● **Provided records**
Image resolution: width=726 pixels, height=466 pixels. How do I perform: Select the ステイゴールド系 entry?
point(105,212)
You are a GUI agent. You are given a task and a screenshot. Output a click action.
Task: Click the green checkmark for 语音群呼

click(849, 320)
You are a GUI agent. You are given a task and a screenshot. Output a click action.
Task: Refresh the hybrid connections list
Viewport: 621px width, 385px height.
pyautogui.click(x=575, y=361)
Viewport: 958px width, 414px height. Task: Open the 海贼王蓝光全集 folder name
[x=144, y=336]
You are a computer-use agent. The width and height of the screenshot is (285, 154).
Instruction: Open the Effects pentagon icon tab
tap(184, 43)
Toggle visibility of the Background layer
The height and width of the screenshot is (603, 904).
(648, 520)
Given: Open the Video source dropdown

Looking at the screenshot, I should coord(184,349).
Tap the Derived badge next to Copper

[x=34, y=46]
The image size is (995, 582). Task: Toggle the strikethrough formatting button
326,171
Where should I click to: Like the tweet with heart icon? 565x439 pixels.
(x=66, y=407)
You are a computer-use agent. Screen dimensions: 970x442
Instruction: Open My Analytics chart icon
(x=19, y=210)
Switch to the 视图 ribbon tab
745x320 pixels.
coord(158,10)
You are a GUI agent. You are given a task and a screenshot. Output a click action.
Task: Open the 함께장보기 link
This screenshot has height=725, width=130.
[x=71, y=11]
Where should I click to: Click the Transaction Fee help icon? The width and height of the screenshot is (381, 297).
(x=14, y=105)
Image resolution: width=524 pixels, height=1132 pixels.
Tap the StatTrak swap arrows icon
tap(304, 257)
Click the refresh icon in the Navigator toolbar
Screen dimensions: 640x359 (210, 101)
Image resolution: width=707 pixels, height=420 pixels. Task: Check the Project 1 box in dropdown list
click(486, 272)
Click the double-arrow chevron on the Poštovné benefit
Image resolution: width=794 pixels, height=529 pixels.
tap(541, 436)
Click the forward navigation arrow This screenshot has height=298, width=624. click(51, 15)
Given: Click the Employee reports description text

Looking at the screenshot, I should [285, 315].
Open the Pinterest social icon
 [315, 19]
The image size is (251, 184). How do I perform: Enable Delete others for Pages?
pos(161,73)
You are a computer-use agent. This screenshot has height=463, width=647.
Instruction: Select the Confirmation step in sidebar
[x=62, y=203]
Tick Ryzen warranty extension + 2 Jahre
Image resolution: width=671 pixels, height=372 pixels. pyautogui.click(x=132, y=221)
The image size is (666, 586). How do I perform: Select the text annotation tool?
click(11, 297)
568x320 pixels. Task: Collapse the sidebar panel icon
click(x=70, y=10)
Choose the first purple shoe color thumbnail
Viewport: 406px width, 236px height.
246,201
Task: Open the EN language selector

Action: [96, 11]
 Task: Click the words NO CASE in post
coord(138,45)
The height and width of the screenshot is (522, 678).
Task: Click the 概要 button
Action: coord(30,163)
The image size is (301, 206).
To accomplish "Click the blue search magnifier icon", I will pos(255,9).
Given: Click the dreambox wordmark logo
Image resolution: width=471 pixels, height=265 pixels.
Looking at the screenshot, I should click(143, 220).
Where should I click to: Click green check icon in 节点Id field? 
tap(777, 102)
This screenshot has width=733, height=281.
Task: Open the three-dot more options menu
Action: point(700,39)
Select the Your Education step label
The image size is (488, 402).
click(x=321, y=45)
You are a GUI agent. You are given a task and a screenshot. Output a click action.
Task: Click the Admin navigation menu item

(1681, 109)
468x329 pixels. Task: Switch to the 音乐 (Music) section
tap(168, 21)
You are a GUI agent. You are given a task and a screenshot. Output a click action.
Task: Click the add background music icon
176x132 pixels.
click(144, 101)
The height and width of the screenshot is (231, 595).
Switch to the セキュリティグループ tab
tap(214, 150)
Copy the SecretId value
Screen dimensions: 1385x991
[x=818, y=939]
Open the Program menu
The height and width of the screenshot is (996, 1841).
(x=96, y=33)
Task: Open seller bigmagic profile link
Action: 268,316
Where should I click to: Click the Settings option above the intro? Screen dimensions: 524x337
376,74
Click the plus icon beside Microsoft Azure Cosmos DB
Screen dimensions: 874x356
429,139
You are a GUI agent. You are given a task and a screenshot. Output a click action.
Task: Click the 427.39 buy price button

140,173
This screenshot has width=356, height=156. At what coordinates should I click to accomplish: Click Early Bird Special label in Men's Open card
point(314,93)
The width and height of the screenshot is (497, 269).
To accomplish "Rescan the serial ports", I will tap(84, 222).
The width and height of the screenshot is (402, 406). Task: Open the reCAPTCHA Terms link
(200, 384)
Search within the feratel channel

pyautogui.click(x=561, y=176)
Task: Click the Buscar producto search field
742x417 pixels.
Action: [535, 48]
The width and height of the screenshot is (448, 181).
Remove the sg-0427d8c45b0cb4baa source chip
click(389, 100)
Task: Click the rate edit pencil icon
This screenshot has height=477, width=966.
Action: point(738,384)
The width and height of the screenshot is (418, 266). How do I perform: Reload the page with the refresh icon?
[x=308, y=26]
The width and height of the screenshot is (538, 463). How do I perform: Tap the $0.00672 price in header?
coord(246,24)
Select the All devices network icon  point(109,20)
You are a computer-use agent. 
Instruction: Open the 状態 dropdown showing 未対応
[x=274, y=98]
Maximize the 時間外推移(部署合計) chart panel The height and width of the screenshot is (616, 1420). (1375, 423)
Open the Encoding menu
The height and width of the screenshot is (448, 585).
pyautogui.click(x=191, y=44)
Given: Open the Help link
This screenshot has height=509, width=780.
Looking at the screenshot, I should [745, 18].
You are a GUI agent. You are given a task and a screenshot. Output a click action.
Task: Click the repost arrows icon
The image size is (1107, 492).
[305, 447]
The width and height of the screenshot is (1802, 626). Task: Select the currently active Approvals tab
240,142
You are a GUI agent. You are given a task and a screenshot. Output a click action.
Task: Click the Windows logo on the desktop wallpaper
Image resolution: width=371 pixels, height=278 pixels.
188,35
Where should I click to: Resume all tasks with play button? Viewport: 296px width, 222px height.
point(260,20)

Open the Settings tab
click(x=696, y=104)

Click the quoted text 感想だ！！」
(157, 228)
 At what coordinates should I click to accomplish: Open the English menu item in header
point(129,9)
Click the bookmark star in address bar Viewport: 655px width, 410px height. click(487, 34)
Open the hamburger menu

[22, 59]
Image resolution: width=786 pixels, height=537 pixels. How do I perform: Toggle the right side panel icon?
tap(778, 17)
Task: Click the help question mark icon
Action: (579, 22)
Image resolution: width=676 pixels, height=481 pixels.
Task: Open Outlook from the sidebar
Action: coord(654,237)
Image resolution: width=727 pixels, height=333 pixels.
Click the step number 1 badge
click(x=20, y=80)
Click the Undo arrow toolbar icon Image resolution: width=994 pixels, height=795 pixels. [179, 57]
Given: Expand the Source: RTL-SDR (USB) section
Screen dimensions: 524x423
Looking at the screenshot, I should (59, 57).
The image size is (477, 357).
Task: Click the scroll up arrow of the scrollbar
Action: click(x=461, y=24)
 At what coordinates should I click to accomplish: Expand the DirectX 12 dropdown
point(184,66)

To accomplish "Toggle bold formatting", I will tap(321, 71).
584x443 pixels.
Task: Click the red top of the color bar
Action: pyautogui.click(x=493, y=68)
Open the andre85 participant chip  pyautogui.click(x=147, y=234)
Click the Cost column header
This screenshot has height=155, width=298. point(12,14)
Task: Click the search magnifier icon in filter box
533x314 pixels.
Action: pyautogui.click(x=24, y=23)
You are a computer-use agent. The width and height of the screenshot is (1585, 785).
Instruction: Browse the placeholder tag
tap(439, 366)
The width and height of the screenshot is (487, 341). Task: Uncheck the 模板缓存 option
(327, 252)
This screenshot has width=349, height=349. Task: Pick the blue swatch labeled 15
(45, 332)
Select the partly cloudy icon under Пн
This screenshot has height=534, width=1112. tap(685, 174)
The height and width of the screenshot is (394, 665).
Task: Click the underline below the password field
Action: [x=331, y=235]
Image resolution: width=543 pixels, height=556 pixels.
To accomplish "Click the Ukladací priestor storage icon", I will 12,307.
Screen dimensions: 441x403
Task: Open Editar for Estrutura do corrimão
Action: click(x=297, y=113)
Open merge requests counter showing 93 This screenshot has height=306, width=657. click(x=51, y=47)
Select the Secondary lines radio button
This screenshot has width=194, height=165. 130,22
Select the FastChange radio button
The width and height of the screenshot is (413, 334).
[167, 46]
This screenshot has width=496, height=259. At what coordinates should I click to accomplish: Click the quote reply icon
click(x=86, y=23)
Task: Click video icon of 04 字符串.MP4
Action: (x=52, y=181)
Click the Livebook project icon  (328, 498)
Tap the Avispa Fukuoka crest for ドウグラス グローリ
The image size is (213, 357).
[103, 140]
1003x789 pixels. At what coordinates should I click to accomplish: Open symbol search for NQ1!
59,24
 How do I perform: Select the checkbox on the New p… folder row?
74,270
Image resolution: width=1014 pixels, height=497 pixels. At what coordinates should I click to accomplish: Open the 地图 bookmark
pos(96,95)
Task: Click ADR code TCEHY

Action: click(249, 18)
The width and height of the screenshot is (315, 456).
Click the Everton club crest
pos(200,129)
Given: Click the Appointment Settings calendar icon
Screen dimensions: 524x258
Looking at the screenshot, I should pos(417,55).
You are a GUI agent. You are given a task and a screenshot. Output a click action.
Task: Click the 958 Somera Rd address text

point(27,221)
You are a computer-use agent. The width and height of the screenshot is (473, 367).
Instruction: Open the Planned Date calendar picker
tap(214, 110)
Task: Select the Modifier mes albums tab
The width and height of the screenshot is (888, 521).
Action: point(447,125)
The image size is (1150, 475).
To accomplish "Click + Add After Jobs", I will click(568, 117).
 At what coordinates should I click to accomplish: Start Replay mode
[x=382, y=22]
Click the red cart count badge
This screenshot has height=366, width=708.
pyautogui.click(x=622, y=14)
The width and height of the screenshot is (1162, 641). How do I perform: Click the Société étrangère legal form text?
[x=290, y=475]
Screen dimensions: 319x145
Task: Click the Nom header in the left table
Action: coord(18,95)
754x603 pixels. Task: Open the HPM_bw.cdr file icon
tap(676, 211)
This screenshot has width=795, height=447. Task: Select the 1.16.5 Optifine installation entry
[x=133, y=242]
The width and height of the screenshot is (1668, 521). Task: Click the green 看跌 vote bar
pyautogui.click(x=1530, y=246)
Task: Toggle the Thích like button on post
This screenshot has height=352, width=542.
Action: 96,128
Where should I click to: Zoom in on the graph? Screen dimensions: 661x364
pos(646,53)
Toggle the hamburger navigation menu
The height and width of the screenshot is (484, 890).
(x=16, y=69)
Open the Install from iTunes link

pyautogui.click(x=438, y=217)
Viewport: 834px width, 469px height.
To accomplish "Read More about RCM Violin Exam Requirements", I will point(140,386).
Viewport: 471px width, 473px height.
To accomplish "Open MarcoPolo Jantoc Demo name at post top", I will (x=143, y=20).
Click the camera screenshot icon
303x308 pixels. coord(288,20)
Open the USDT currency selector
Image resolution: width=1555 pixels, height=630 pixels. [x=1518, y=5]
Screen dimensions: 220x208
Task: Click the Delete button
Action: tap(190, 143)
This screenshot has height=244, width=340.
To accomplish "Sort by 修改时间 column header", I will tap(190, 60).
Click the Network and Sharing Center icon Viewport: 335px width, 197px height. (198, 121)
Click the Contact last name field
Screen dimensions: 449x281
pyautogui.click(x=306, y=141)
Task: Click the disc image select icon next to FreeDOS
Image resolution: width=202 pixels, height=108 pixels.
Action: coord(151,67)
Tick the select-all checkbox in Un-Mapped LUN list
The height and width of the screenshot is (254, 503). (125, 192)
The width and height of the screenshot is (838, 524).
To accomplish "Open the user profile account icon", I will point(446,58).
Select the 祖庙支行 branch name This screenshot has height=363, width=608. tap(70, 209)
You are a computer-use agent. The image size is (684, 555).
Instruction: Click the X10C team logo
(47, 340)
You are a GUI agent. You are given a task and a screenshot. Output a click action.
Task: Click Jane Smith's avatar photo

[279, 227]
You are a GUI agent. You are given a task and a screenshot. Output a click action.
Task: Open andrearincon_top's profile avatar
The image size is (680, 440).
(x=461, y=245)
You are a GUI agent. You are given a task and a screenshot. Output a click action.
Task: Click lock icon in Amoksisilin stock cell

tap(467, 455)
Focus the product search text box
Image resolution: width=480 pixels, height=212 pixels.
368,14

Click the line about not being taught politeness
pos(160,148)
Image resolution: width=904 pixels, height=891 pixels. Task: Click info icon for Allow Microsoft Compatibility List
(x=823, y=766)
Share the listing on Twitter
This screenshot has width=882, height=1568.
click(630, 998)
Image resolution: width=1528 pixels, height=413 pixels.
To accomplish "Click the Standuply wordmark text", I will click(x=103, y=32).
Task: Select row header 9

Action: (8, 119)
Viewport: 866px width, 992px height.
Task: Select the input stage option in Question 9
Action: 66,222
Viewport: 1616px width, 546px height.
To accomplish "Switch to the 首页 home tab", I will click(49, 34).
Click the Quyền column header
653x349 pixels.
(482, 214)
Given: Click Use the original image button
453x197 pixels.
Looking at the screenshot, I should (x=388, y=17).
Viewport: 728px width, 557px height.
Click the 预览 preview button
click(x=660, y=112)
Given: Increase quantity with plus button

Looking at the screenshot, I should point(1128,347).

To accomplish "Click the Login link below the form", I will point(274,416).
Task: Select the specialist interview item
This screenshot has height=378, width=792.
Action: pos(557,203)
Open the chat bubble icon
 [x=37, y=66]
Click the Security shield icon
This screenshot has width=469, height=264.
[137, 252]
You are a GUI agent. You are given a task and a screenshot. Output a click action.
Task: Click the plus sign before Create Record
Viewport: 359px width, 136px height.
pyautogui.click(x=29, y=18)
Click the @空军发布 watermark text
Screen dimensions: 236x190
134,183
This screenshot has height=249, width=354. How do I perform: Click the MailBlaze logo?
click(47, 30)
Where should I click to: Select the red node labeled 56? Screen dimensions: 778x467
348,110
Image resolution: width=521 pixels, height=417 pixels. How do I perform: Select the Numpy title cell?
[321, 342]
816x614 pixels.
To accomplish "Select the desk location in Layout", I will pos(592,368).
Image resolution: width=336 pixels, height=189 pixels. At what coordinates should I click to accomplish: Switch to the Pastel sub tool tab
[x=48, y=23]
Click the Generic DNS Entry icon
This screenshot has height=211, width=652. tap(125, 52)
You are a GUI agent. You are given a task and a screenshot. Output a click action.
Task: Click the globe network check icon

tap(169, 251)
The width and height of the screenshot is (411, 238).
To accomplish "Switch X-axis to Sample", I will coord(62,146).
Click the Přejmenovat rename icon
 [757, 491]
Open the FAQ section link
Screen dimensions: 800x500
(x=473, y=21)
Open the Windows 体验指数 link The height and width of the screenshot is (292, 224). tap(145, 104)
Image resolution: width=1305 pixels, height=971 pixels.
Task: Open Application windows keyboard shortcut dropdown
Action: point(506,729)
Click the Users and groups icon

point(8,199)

● **Work to be completed**
Your answer should be the lines of the records that hold the string "wordmark".

● **Response box**
Given: Click the dreambox wordmark logo
To accomplish "Click the Standuply wordmark text", I will click(x=103, y=32).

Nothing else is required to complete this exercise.